What to work on:
a: According to the excerpt about the novel Act of Faith, in what year did Stephen Rubino receive the Pioneer Award from SNAP?
b: Pick up the excerpt about the novel Act of Faith after its final sentence and keep writing.

Excerpt to read:
◇ ◇ ◇ ◇ ◇
In his debut novel, trial attorney Stephen Rubino takes the reader on an electrifying journey of deceit, intrigue, tragedy, passion and ultimate redemption. At the intersection of the sacred and the profane, Act of Faith dissects the Vatican’s complicity in America’s longest criminal conspiracy perpetrated against children. This multi-generational family saga is richly portrayed through an ensemble cast of unforgettable characters, revealing the secret world of the Vatican’s sheltering of sexual predators to avoid bringing scandal to the faithful. Act of Faith offers an unflinching account of the still emerging sexual abuse scandal plaguing the Catholic Church and its impact on the survivors and their families across America. The story chronicles the lives of siblings Francis and Elizabeth Natale, who suffer unspeakable psychological damage after being sexually abused by their trusted parish priest. As adults, Francis and Elizabeth become estranged, each hiding their secrets in dangerous double lives. He as a gifted pianist and sexually conflicted Catholic priest, she as a reckless but highly successful trial attorney. After resigning her partnership in a major New York City law firm, Elizabeth sets out to uncover the roots of the abuse scandal and to exact her personal revenge. On a serendipitous road trip across the country, Elizabeth confronts her lifelong demons and forms an unlikely alliance with Father Thomas Atkinson, her long lost high school love who has become a Vatican whistleblower. After a tense reunion with Francis, the trio enters the super-charged environment of high stakes litigation, exposing the Church’s centuries old practice of hiding sexual predators in plain sight from the religious faithful and law enforcement. Together, the trio brings to the courthouse steps the first Federal Civil Racketeering lawsuit against the Catholic Church.

 

About the Author:

Stephen Rubino is a practicing attorney who filed the first Civil Racketeering case against the Catholic Church in 1993. For the last thirty-five years he has represented hundreds of abuse survivors throughout North America and the Canadian Arctic. For seventeen years, Mr. Rubino served as chairman of the Childhood Sexual Abuse Litigation Group of the American Association for Justice. In 2008, Mr. Rubino was a finalist for the Public Justice Foundation’s Trial Lawyer of the Year Award for his work in the Los Angeles Archdiocese and San Diego Diocese Catholic Abuse Litigation. In 2014, he received the Pioneer Award from the Survivor’s Network of Those Abused by Priests (SNAP). His work has been widely profiled in print and broadcast media and he has lectured extensively on the intricacies of the cover-up and how America’s Bishops have used draconian statutes of limitations to suppress what would otherwise be viable claims against the Catholic Church.

 

Endorsements:

“Fast paced and elegantly written, Act of Faith offers a deep dive into the truth about the corruption at the highest levels of the Catholic Church. Drawing on his decades of experience, Act of Faith brings to life tragedy, horror, suspense and ultimately, triumphant survival. A work of fiction woven in the harsh reality of fact. A must have volume for any history on the scandal.”

-Thomas P. Doyle, Former Priest Secretary to Papal Ambassador Pio Lagi and Vatican whistleblower

“Spellbinding! This captivating novel conveys the epic courage of Catholic sex abuse victims who came forward in the early 90s, when no one wanted to believe them. Never has the story of these early whistleblowers been told with such feeling, and small wonder –Rubino knows this story better than anyone.”
◇ ◇ ◇ ◇ ◇
Provided material:
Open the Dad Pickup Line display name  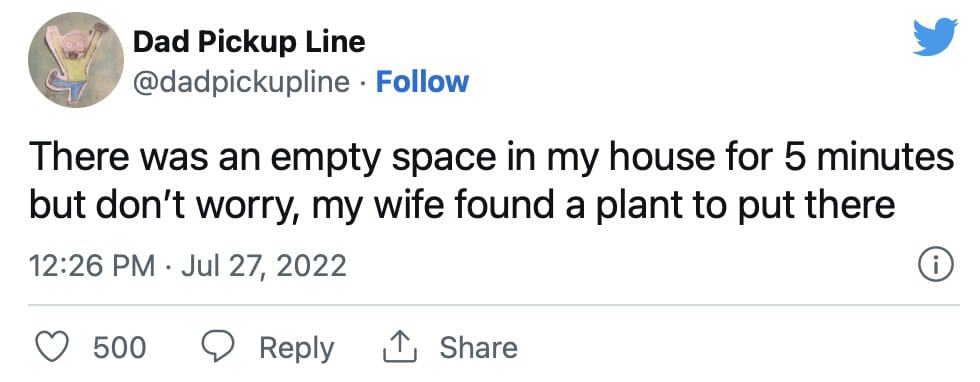249,42
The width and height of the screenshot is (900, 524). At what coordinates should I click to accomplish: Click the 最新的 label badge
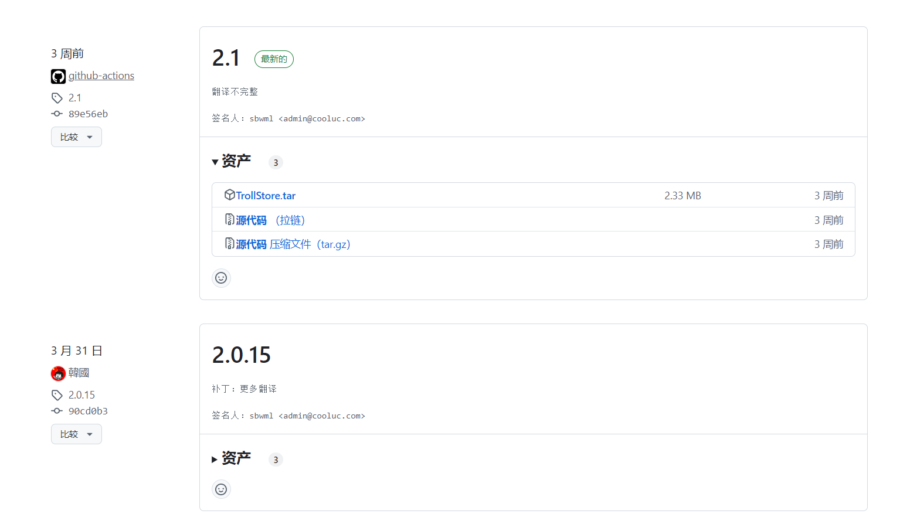pos(274,59)
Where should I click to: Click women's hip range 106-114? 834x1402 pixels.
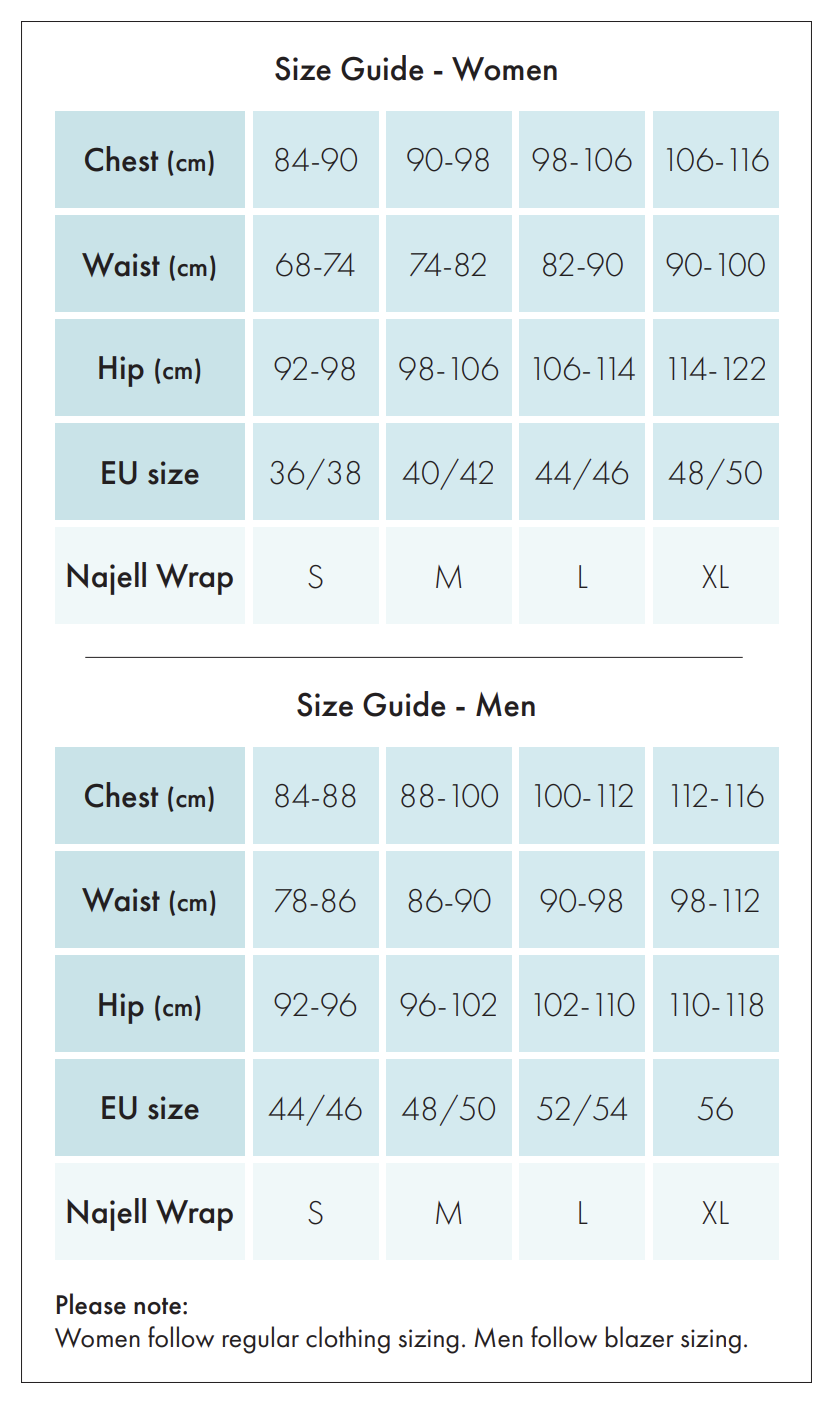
◇ ◇ ◇ ◇ ◇
Answer list:
a: 2014

b:
-Anne Barrett Doyle, Co-Director, BishopAccountability.org

“Act of Faith is a legal thriller, adroitly plotted by a practitioner who knows the snakes and daggers that threaten cases seeking true justice. Layered into the suspense, Rubino advances the riveting story of an Italian family awakening to painful secrets that bring them to a profound spiritual reckoning.”

-Jason Berry, author of Lead Us Not Into Temptation

“Act of Faith captures a new perspective on the heartbreaking account of crime and coverup in the 1980s Roman Catholic Church in America. Through the compassionately told stories of survivors and the crucible of the courtroom, Rubino brings the reader into the rarely seen lives of those that have lived this nightmare. The stories reveal deeply held secrets and soul-crushing betrayal by Church leaders time and time again.”

-Jeff Anderson, Founder of Anderson & Associates, representing victims of childhood sexual abuse since 1981

(2021, hardback, 606 pages)

 

REVIEWS

Act of Faith: America’s Longest Running Criminal Conspiracy Perpetrated against Children (Pittsburgh: Dorrance Publishing, 2021)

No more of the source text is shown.